There's definitely some segregation beyond class, in my area at least. I think it's mostly driven by recent immigrants tending to stick together. Many of those recent immigrants are middle class or wealthy, but they still prefer to stick together rather than spread out. So middle class Chinese immigrants move to Arcadia, Temple City, or Alhambra rather than Pasadena or Sierra Madre. Rich Chinese immigrants move to San Marino rather than Beverly Hills.

There's a lot of rich whites, but by the same token there's a lot of poor whites compared to minorities, simply going by sheer numbers.

Integrated poor neighborhoods aren't very easy to find though. I mean, even in relatively well integrated cities, that's not something you typically find.

Thismight be of interest

What I find irritating is that, while they presumably have the right number of dots per census block for each ethnic group, within a given census block the dots appear to be scattered randomly. How else to explain the appearance of dots spread across areas which are unpopulated range land and/or regional parks? Both simply have no residents. It may not matter for small urban census blocks; but for larger (geographically) rural blocks, it can be rather misleading at first.

I think that's just a problem with the resolution of the original data combined with the zoom level. They move to a county-level view when you zoom out and then scatter dots randomly; or when they have large divisions then they scatter them randomly even when zoomed in.

lj, interesting & promising. Here in Oakland I think there are promising signs, partly as a result of not-quite-so-rich whites being priced out of San Francisco entirely. As usual the process is all about Stuff White People Like, but since one of those things is "better public schools" and another is "much less crime", and they have more social capital to help make those things happen, it's still good.
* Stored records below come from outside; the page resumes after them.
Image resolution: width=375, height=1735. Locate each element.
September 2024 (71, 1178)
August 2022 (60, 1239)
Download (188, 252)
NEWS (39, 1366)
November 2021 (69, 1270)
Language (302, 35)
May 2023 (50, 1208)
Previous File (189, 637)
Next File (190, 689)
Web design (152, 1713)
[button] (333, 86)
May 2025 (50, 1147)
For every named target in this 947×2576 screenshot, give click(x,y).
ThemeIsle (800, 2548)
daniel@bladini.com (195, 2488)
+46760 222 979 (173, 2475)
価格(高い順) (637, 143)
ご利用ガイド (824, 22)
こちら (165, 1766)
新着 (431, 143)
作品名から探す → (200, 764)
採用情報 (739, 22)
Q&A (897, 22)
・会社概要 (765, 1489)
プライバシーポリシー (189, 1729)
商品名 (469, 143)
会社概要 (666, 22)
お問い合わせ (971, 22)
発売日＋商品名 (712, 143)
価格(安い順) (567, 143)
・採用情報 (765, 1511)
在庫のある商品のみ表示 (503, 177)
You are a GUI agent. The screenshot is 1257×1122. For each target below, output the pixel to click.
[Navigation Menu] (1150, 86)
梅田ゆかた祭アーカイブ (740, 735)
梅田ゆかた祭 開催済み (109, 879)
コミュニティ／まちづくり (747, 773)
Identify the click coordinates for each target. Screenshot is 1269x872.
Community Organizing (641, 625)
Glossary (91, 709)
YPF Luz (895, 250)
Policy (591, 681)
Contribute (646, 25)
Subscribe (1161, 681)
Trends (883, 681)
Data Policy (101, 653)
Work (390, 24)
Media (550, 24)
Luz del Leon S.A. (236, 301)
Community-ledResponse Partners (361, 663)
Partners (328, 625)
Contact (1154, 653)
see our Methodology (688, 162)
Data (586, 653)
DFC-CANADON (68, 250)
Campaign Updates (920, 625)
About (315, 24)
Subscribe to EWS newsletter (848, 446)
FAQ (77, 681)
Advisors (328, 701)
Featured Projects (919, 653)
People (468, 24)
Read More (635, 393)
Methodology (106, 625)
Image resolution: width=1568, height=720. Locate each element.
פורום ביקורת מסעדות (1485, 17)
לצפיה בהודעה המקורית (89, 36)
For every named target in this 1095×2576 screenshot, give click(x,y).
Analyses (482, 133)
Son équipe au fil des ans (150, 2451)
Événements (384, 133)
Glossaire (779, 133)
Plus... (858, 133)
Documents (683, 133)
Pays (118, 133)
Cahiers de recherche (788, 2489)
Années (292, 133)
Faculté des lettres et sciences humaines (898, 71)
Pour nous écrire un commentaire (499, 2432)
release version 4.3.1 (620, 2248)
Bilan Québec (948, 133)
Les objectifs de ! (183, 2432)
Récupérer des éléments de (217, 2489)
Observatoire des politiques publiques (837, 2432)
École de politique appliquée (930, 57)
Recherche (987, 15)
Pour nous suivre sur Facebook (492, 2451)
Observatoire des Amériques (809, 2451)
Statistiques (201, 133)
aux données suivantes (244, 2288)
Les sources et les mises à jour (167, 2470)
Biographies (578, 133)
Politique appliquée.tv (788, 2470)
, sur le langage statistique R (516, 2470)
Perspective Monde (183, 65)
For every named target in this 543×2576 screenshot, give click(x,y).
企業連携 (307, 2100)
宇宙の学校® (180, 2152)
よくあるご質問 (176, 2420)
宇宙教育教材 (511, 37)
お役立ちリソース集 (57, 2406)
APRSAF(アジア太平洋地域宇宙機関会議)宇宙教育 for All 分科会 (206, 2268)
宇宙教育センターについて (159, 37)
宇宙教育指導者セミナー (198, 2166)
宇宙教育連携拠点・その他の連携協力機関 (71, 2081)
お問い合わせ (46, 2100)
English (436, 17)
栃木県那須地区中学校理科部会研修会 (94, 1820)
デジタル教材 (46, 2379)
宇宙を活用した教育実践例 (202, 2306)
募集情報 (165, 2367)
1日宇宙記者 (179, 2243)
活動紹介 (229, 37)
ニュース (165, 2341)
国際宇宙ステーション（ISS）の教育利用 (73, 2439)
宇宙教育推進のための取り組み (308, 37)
Unfortunately the subprime boom & bust pretty much obliterated the housing market in the low-end. The only good news is that houses at the low-end are now relatively cheap again.


I assume the database is organized by census tract. There is no data on the distribution of the population within the tract. Other than entering the entire census into the database (including addresses), I am not sure that would be possible to do.

Well, I would think that the census tracks could be defined so that they simply did not include areas where the population is necessarily zero. (But maybe this cold I'm fighting is just making me grumpy.)

Well, I would think that the census tracks could be defined so that they simply did not include areas where the population is necessarily zero.

Overlay satellite photos and randomly cram the dots only into places where there are buildings. I can't view the mapping tool at work, so my suggestion might be silly for reasons that aren't apparent to me.

I always knew Chicago was generally incredibly segregated, but it is shocking how much so in that granular level. I've looked at the other cities I've lived in, and most of the segregation could be ascribed to income level, but in Chicago it looks purely racial.

i love that map thingy.

if i look around my area of NC, things remain pretty much around 75% white, 10% black, the rest hispanic and asian. but if i slide west on NC 64, things stay that way until i reach the little burgh of "Siler City" (pop 7000). that place, for some reason, is 50% hispanic.

why? Wiki says it's due to "illegal immigration". but why Siler City? are illegal immigrants attracted to Aunt Bee's burial place.

fun stuff.

Funny: in Florida, there are many lakes. There are many lakes within a mile of my house. Every single one of those lakes has several dots on it; some have as many as 50.

Some of the census tracts are more than 50% water, in terms of area.